La pandemia è stata un’occasione unica per gli hater in cerca di un bersaglio, in particolare quel nemico storico che è l’ebreo, considerato in quanto tale. In tutto il mondo si è diffusa un’ossessione complottista, favorita dall’associazione tra virus e antiche pestilenze, in cui gli ebrei svolgevano il ruolo di untori. Dietro ogni minaccia ci devono essere per forza loro. Se si segue questo registro narrativo, si trovano molte variazioni sul tema: che la pandemia sia un programma sionista per spopolare il mondo o una cospirazione di Israele con Usa e Cina per far scoppiare la terza guerra mondiale; oppure si suppone che uomini d’affari come l’ungherese George Soros (bersaglio preferito dell’antisemita globale) abbiano un qualche interesse economico nel contagio etc. Il ogni caso, il virus è ebreo e rappresenta una minaccia. Riguardo all’Italia, l’Osservatorio Mediavox sull’odio online dell’Università Cattolica di Milano ha scaricato tutti i tweet tra marzo e maggio 2020 con la correlazione tra parole chiave come coronavirus/Covid e ebrei/Israele/sionismo, analizzandone un campione. Dei tweet analizzati il 16,3% contiene odio antisemita. Anche se non ci sono stati picchi significativi rispetto ad altri periodi e l’ostilità online durante il periodo della pandemia è stata diretta soprattutto verso i cinesi accusati di aver propagato il coronavirus, c’è un aspetto molto inquietante che riguarda la qualità dei post. La maggior parte di essi (74%) riguarda il potere ebraico sulla finanza: insomma, accusano gli ebrei come singoli o collettività o come Israele (l’antisemita non fa distinzioni) di avere avuto un ruolo anche nello sfruttamento del Covid 19.

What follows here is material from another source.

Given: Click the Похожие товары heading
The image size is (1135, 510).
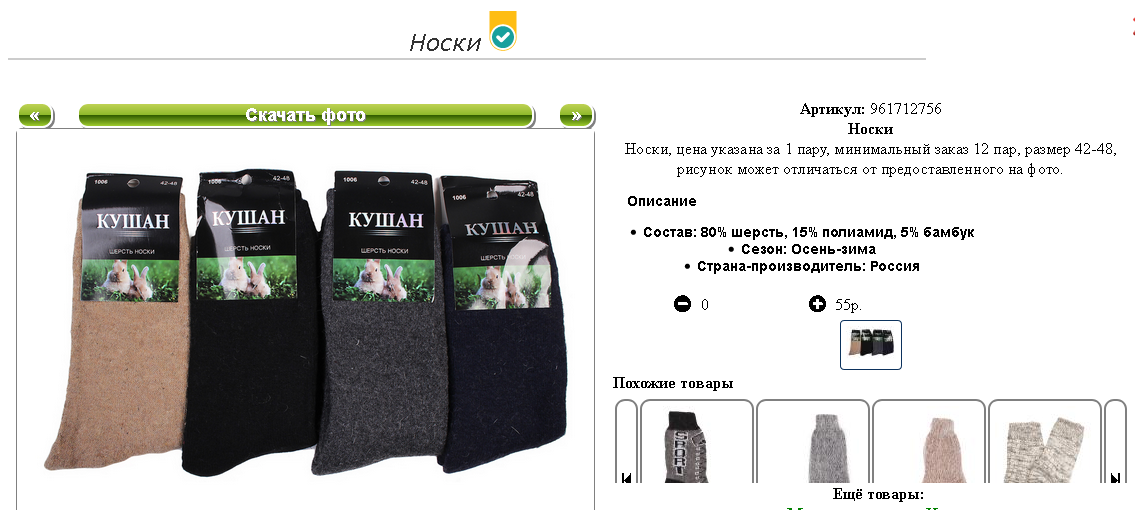Looking at the screenshot, I should (672, 383).
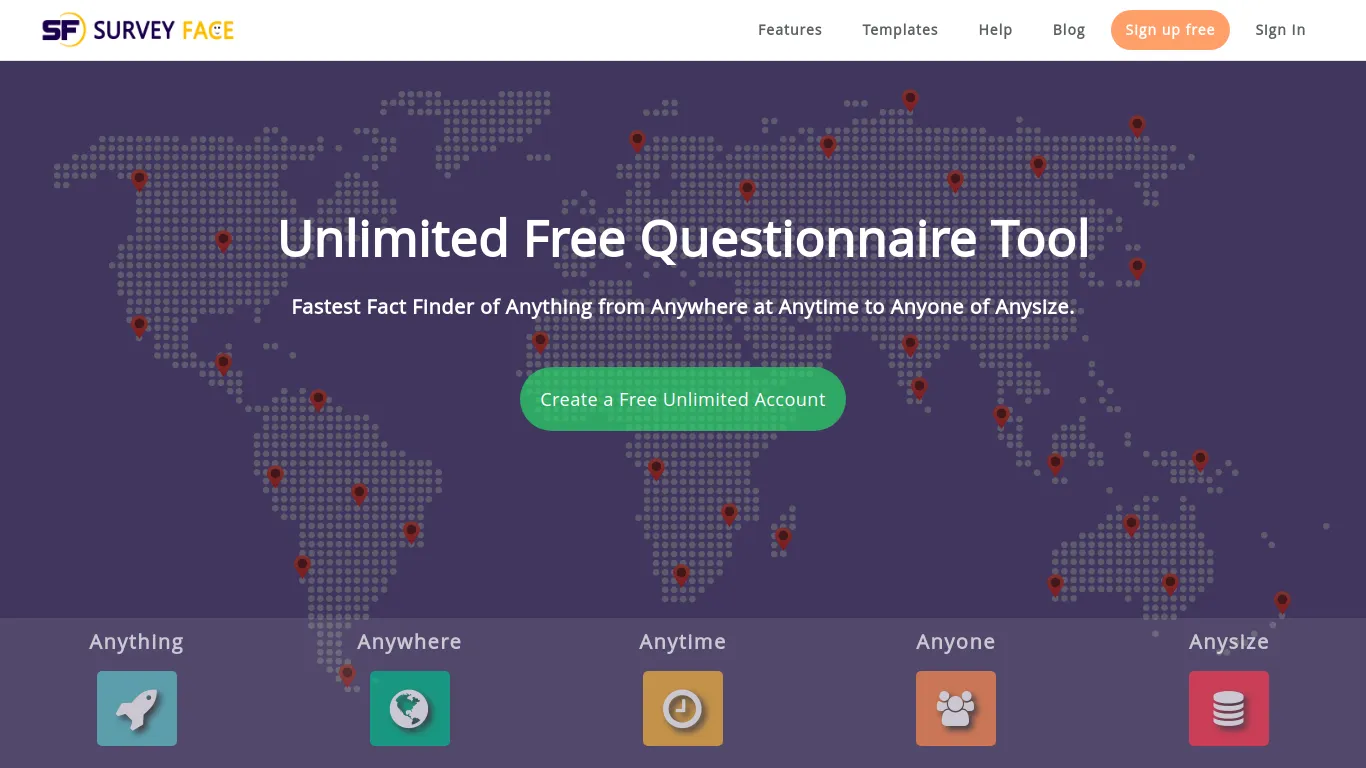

George Soros è citato come il grande vecchio della politica mondiale secondo il più classico degli stereotipi. Il 9% dirige invece l’odio e la demonizzazione espressamente verso lo stato di Israele, collegato alla pandemia e alla diffusione del virus. Sono risultati invece minoritari — in questo caso — i tweet legati alle forme di odio antisemita come il neonazismo e negazionismo della Shoah o l’antigiudaismo tradizionale. Siamo di fronte all’ennesima metamorfosi dell’antisemitismo. Nel periodo della pandemia prevale la versione che vede Israele o in generale gli ebrei sfruttare intenzionalmente il virus per motivi politici o economici. Questo almeno in parte coincide con The Oxford Coronavirus Explanations, Attitudes and Narratives Survey secondo cui il 20% degli inglesi crede che il virus sia stato creato dagli ebrei per sfruttamento economico (il 45% pensa che sia un’arma biologica creata dalla Cina per distruggere l’Occidente). Potremmo ipotizzare di essere di fronte a un “antisemitismo opportunistico” che riemerge nei periodi di crisi e usa il cospirativismo per attaccare le élite. Sarà fondamentale andare più a fondo di queste mutazioni. Il Gruppo di lavoro sulla definizione di antisemitismo dell’Ihra (International Holocaust Remembrance Alliance) creato presso la Presidenza del Consiglio, che raccoglie esperti e rappresentanti delle istituzioni, sta lavorando per trovare i modi in cui applicare alla situazione italiana categorie più approfondite per leggere l’odio e contrastarlo. Ma la battaglia contro l’hate speech online, su cui il Parlamento dovrà pronunciarsi, è appena cominciata.